Exercise aim ->
Reproduce the following passage from the Tempesta configuration text, between "listen <PORT> |" and "listen 80 directive.", inclusive.

Use tempesta.sh script to run and stop Tempesta. The script provides help information with --help switch. Usage example:

    $ ./scripts/tempesta.sh --start
    $ ./scripts/tempesta.sh --stop

Configuration

Tempesta is configured via plain-text configuration file.

The file location is determined by the TFW_CFG_PATH environment variable:

    $ TFW_CFG_PATH="/opt/tempesta.conf" ./scripts/tempesta.sh --start

By default, the tempesta_fw.conf from this directory is used.

See tempesta_fw.conf for the list of available options and their descriptions.

Listening address

Tempesta listens to incoming connections on specified address and port. The syntax is as follows:

listen <PORT> | <IPADDR>[:PORT]

IPADDR may be either IPv4 or IPv6 address. Host names are not allowed. IPv6 address must be enclosed in square brackets (e.g. "[::0]" but not "::0"). If only PORT is specified, then address 0.0.0.0 (but not [::1]) is used. If only IPADDR is specified, then default HTTP port 80 is used.

Tempesta opens one socket for each listen directive. Multiple listen directives may be defined to listen on multiple addresses/ports. If listen directive is not defined in the configuration file, then by default Tempesta listens on IPv4 address 0.0.0.0 and port 80, which is an equivalent to listen 80 directive.

Below are examples of listen directive:

listen 80;
listen [::0]:80;
listen 127.0.0.1:8001;
listen [::1]:8001;

Keep-alive timeout

Tempesta may use a single TCP connection to send and receive multiple HTTP requests/responses. The syntax is as follows:

keepalive_timeout TIMEOUT

TIMEOUT is a timeout in seconds during which a keep-alive client connection will stay open in Tempesta. The zero value disables keep-alive client connections. Default value is 75.

Below are examples of keepalive_timeout directive:

keepalive_timeout 75;

Caching

Tempesta caches Web-content by default, i.e. works as reverse proxy. Configuration option cache manages the cache befavior:

0 - no caching at all, pure proxying mode;
1 - cache sharding when each NUMA node contains independent shard of whole cache. This mode has the smallest memory requirements;
2 - (default) replicated mode when each NUMA node has whole replica of the cache. It requires more RAM, but delivers the highest performance.

cache_db specifies path to a cache database files. The PATH must be absolute and the directory must exist. The database file must end with .tbd. E.g. cache_db /opt/tempesta/db/cache.tdb is the right Tmpesta DB path. However, this is the only path pattern rather than real path. Tempesta creates per NUMA node database files, so if you have two processor packages on modern hardware, then follwoing files will be created (one for earch processor package) for the example above:

    /opt/tempesta/db/cache0.tdb
    /opt/tempesta/db/cache1.tdb

cache_size defines size (in bytes, suffixes like 'MB' are not supported yet) of each Tempesta DB file used as Web cache storage. The size must be multiple of 2MB (Tempesta DB extent size). Default value is 268435456 (256MB).

Server Load Balancing

Servers

A back end HTTP server is defined with server directive. The full syntax is as follows:

server <IPADDR>[:<PORT>] [conns_n=<N>]

IPADDR can be either IPv4 or IPv6 address. Hostnames are not allowed. IPv6 address must be enclosed in square brackets (e.g. "[::0]" but not "::0"). PORT defaults to 80 if not specified. conns_n=<N> is the number of parallel connections to the server. N defaults to 4 if not specified.

Data ->

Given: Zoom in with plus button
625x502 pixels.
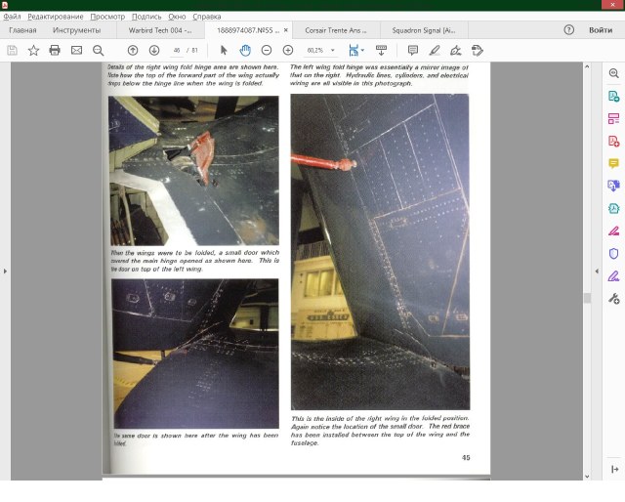Looking at the screenshot, I should coord(287,50).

Output below ->
listen <PORT> | <IPADDR>[:PORT]

IPADDR may be either IPv4 or IPv6 address. Host names are not allowed. IPv6 address must be enclosed in square brackets (e.g. "[::0]" but not "::0"). If only PORT is specified, then address 0.0.0.0 (but not [::1]) is used. If only IPADDR is specified, then default HTTP port 80 is used.

Tempesta opens one socket for each listen directive. Multiple listen directives may be defined to listen on multiple addresses/ports. If listen directive is not defined in the configuration file, then by default Tempesta listens on IPv4 address 0.0.0.0 and port 80, which is an equivalent to listen 80 directive.